═══ Teks yang Diberikan ═══

Berita Kendal
Aliansi Pedagang Pasar Weleri Asli Kendal Mengadu ke DPRD untuk Pindah ke Pasar Kobong
Aliansi Pedagang Pasar Weleri Asli mengadu kepada dewan perwakilan rakyat daerah.
Penulis: Saiful Ma sum | Editor: sujarwo
TRIBUNJATENG.COM, KENDAL - Sejumlah pedagang pasar Kendal yang tergabung dalam Aliansi Pedagang Pasar Weleri Asli mengadu kepada dewan perwakilan rakyat daerah (DPRD), Kamis (17/3/2022).
Beberapa pedagang tersebut mengeluhkan sepinya dagangannya sejak pindah ke pasar relokasi di Terminal Bahurekso Januari lalu.
Mereka meminta D

PRD bisa menjembatani pedagang dengan pemerintah daerah agar mencarikan solusi atas permasalahan yang ada.
Pedagang pun mengaku tidak akan kuat bertahan di pasar relokasi jika kondisi pasar terus-terusan sepi.
Seorang pedagang, Ahmad Zamzuri (42) mengatakan, saat ini tinggal 60-70 pedagang saja yang masih bisa bertahan jualan di pasar relokasi.
Padahal, sebelumnya ada 150-an pedagang yang aktif mengikuti kebijakan pemerintah daerah pindah ke pasar sementara.
Kondisi pasar yang tak kunjung ramai membuat sebagian besar pedagang memilih keluar dari pasar darurat secara bertahap.
Ada yang kini berjualan di rumah, di tempat lain, dan ada yang hanya menutup toko.
Menurut Zamzuri, pendapatan yang diperoleh pedagang saat ini tidak cukup untuk menutup kebutuhan keluarga masing-masing.
Finansial pun mulai terkuras, sehingga ledagang mulai kesulitan jika terus bertahan di pasar relokasi.
"Bagi kami, kebijakan pemerintah belum ada yang berdampak positif bagi kelangsungan ekonomi pedagang. Kami audiensi ke DPRD agar pemerintah juga mendengar apa yang kami rasakan saat ini," terangnya.

═══

◆ **Tugas yang Diminta**
Tentukan apakah setiap pernyataan berikut sesuai dengan berita tentang pedagang Pasar Weleri di atas, lalu jawab ya atau tidak disertai kutipan persis dari berita yang menjadi dasarnya. 1. Para pedagang pindah ke pasar relokasi di Terminal Bahurekso pada bulan Januari. 2. Jumlah pedagang yang masih bertahan di pasar relokasi saat ini lebih dari seratus orang. 3. Ahmad Zamzuri menyatakan bahwa kebijakan pemerintah sudah berdampak positif bagi pedagang.

═══ Materi Hasil Ekstraksi ═══

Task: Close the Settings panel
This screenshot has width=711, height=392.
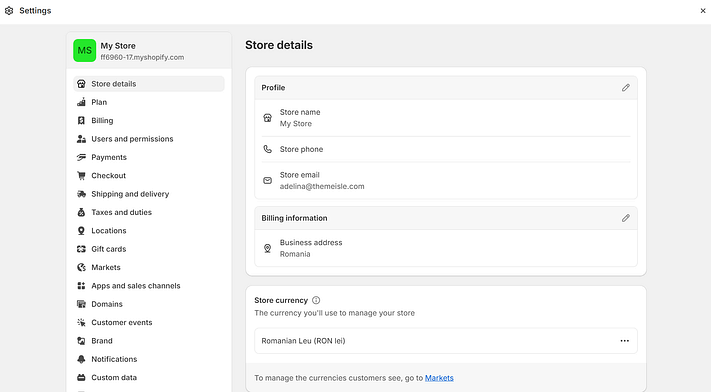Action: 703,10
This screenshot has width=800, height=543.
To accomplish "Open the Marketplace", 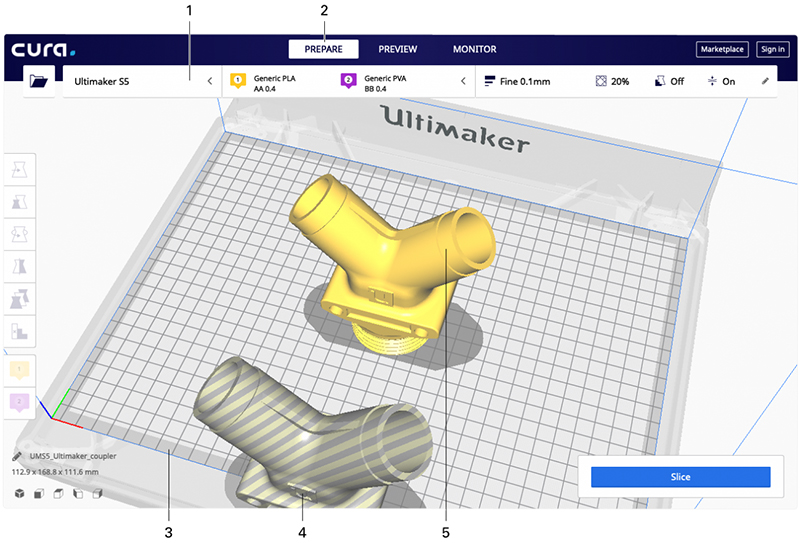I will [720, 49].
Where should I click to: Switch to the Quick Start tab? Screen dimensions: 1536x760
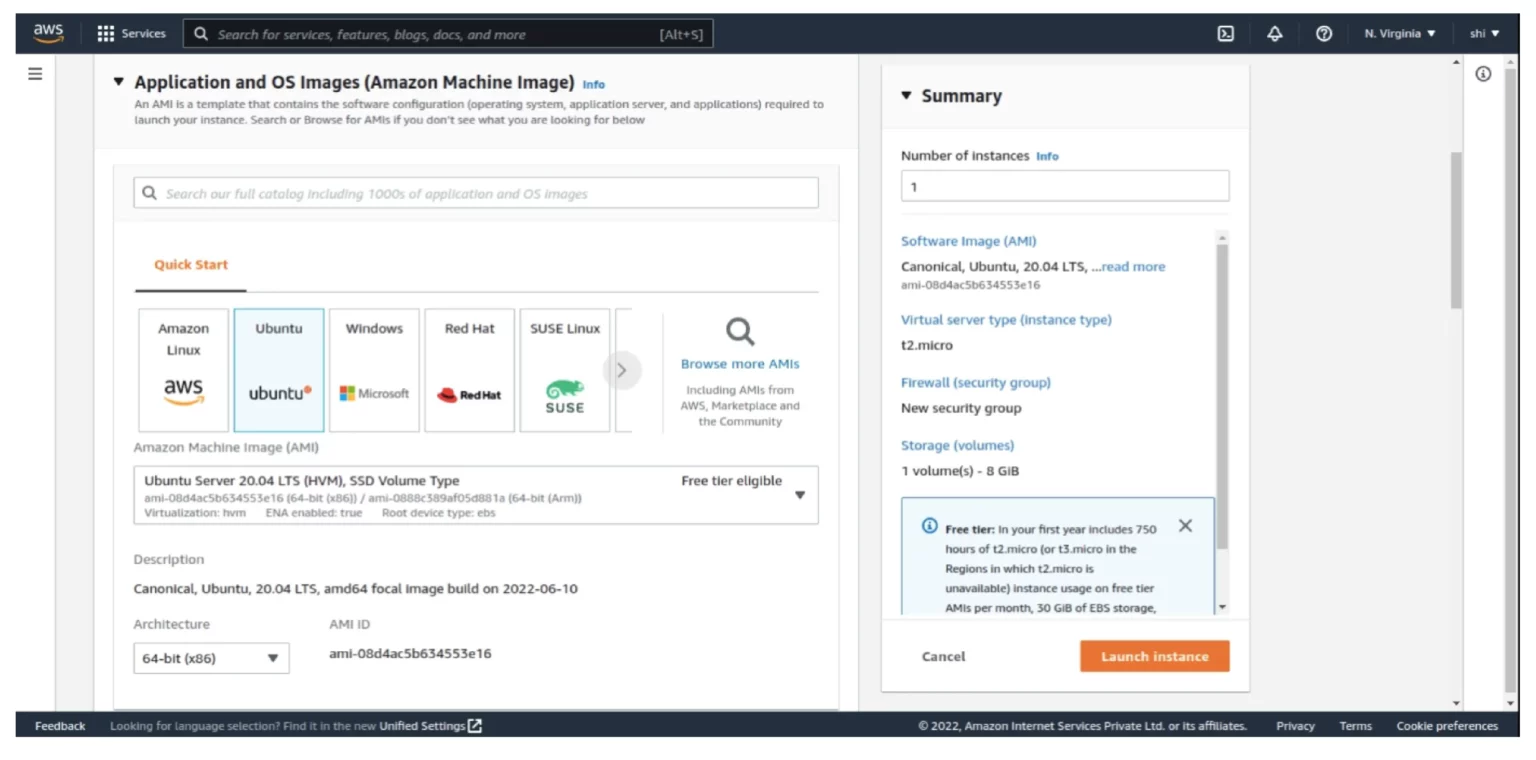click(190, 264)
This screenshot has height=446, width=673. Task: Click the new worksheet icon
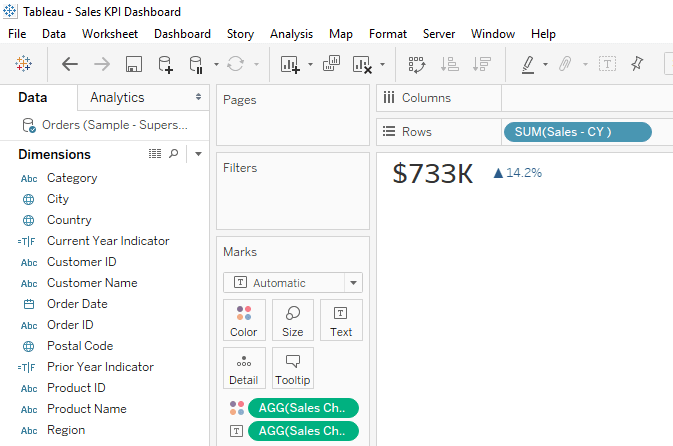pos(290,65)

═══

◆ **Jawaban Soal Ini**
1. Ya: "sejak pindah ke pasar relokasi di Terminal Bahurekso Januari lalu"
2. Tidak: "saat ini tinggal 60-70 pedagang saja yang masih bisa bertahan jualan di pasar relokasi"
3. Tidak: "kebijakan pemerintah belum ada yang berdampak positif bagi kelangsungan ekonomi pedagang"